Mein Traum für die Zukunft wäre, dass dieser Frauenraum und frauenspezifische Spiritualität zu Reclaiming zurückkommen. Ich weiß aber, dass das komplett unrealistisch ist und mache mir nicht wirklich Hoffnungen in dieser Richtung. Das wäre nicht so tragisch, wenn es andere Gruppen oder Organisationen gäbe, die das übernommen hätten. Die sind aber meines Wissens nicht in Sicht.

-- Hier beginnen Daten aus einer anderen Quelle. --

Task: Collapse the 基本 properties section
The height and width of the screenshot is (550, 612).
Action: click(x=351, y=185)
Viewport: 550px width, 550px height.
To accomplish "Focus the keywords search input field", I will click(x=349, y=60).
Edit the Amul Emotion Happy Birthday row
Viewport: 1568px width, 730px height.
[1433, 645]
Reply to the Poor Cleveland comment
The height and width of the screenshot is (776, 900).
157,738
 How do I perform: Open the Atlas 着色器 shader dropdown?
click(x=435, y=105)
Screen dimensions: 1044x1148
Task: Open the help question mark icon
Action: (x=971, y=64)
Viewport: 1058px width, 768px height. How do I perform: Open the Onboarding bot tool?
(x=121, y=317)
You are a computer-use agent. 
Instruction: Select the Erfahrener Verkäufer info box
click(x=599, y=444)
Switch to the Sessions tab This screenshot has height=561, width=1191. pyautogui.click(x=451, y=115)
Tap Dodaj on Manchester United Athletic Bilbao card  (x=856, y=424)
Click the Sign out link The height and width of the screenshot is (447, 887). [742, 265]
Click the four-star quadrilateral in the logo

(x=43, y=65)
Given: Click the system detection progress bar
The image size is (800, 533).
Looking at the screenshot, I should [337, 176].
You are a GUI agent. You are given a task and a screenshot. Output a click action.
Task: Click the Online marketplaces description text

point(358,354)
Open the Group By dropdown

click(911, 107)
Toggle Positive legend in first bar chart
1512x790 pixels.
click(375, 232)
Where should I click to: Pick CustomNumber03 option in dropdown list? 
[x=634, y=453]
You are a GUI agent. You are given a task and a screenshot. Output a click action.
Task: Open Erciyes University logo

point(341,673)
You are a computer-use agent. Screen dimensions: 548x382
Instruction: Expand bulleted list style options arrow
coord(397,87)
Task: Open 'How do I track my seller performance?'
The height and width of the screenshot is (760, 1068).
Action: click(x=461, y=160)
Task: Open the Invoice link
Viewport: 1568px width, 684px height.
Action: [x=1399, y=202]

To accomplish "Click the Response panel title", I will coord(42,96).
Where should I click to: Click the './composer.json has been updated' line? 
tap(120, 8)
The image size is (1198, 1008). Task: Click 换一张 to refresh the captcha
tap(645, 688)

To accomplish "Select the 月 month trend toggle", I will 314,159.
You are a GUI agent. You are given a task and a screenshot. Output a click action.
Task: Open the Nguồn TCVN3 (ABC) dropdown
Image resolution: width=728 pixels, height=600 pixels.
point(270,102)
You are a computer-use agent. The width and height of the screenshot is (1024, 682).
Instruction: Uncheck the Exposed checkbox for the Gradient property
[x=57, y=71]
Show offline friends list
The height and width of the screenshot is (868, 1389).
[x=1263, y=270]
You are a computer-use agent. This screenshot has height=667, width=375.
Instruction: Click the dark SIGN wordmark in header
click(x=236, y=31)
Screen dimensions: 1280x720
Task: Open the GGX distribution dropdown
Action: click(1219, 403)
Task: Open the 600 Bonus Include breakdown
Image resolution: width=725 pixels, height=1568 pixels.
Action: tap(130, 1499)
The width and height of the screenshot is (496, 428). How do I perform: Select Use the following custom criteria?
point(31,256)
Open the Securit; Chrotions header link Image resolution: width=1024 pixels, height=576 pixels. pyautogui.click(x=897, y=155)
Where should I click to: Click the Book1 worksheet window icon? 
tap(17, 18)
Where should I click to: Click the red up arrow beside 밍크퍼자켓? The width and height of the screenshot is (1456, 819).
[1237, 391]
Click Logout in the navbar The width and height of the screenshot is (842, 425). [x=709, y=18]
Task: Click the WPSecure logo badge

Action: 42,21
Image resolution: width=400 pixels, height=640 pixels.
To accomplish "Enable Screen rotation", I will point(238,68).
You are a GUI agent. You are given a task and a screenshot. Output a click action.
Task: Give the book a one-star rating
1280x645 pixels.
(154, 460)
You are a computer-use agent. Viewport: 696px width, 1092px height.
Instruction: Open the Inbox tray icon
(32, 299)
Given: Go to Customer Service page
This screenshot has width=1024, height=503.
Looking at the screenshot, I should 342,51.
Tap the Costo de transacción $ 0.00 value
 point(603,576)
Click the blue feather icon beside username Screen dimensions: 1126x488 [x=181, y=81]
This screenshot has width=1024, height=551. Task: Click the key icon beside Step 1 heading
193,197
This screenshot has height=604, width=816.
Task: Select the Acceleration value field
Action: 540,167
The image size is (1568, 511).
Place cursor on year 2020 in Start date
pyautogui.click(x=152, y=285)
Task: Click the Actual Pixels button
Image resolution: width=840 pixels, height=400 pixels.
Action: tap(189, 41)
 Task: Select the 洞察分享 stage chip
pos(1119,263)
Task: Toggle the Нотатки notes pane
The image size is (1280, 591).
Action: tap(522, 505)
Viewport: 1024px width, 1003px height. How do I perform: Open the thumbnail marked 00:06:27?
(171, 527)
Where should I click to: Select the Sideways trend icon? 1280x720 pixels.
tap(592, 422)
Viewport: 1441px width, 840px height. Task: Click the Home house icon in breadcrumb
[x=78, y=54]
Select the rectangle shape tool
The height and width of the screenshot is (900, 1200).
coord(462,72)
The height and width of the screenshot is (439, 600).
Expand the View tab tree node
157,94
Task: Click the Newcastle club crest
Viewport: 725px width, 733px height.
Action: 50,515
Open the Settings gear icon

Abgesehen davon würde es mich freuen, wenn in Reclaiming eine größere Wertschätzung für die Fähigkeiten derer, die länger und intensiver ausgebildet sind als man selbst, Fuß fassen würde. Dass alle Menschen ihre eigenen Priester/innen sind, ist eine im Prinzip richtige Idee (die es schon seit der Reformation auch im Christentum gibt), aber altgediente LehrerInnen haben in der Regel einfach auch mehr Wissen und Können, das nicht aufgrund der vermeintlichen Gleichheit aller übergangen und missachtet werden sollte. Mehrere LehrerInnen haben in der Vergangenheit Reclaiming verlassen, weil es diese Wertschätzung für ihre Erfahrung und ihr Können nicht gab, und das sollte nicht passieren, weil es die Gemeinschaft wichtiger TrägerInnen beraubt, von denen man und frau lernen sollte, anstatt sie auszugrenzen.